How many subsets of $\mathbb{R}$ are order isomorphic to $\mathbb{Q}$?

• How many subsets of $\mathbb{R}$ are order isomorphic to $\mathbb{Q}$?
• How many subsets of the long line $\omega_1\times[0,1)$ are order isomorphic to $\mathbb{Q}$?

I can see that results in both cases are between $\mathfrak{c}$ and $\mathfrak{2^c}$.
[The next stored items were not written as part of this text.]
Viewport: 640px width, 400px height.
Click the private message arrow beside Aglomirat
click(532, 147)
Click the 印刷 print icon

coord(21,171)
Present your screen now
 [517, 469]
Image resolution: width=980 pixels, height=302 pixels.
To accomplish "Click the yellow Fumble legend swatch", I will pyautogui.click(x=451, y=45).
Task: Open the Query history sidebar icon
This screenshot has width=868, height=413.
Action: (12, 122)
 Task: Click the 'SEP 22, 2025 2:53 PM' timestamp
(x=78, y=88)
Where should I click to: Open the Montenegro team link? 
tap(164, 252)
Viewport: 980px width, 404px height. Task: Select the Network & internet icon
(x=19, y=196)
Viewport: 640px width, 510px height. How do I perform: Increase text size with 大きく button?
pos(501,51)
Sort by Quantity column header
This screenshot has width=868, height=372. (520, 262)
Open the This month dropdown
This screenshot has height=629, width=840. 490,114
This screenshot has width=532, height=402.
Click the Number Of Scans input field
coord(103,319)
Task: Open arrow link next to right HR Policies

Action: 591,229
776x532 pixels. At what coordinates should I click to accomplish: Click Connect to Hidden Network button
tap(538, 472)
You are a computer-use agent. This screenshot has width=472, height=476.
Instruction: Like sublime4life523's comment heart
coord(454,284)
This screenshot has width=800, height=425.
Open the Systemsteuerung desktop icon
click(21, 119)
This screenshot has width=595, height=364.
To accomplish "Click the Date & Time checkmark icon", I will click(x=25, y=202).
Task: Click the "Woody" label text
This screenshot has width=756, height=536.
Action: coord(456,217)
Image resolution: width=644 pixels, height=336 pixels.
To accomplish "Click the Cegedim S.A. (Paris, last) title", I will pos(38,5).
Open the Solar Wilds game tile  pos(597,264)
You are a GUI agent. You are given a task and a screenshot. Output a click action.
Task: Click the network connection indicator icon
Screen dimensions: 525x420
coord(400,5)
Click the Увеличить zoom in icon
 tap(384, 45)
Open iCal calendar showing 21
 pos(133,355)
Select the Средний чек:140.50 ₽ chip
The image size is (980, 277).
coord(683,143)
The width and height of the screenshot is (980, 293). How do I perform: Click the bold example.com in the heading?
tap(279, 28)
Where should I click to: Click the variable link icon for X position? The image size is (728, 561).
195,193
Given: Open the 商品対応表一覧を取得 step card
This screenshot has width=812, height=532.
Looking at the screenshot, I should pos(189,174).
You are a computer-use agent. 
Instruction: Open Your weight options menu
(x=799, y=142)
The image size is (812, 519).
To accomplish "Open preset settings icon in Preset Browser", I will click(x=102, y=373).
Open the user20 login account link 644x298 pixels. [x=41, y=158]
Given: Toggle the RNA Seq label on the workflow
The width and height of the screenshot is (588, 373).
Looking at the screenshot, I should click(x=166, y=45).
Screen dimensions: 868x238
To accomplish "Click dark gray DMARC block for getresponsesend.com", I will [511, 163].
• There are $\mathfrak c$ subsets of $\mathbb R$ (and of $\omega_1\times[0,1)$) of size $\mathfrak c$, so really there is only one possibility. – Andrés E. Caicedo May 26 '13 at 16:12
• @Andres Did you mean "of size $\aleph_0$"? – Hanna K. May 26 '13 at 16:30
• Note that both answers below work for the long line as well, since they're just cardinality arguments. – Noah Schweber May 26 '13 at 16:55
• (@HannaK. Yes, of course. Silly typo.) – Andrés E. Caicedo May 26 '13 at 17:35

There are continuum many countable subsets of the continuum (because $\mathfrak{c}^{\aleph_0}=2^{\aleph_0}$). Thus the answer is $\mathfrak{c}$. See this question.
There are $2^{\aleph_0}$ subsets of $\Bbb Q$ which are order isomorphic to $\Bbb Q$.
To see this, note that $\Bbb{Q\setminus N}$ is order isomorphic to $\Bbb Q$, and consider for every $A\subseteq\Bbb N$ the set $\Bbb{Q\setminus N}\cup A$.
Since there are no more than $2^{\aleph_0}$ countable subsets to $\Bbb R$ the answer has to be $2^{\aleph_0}$.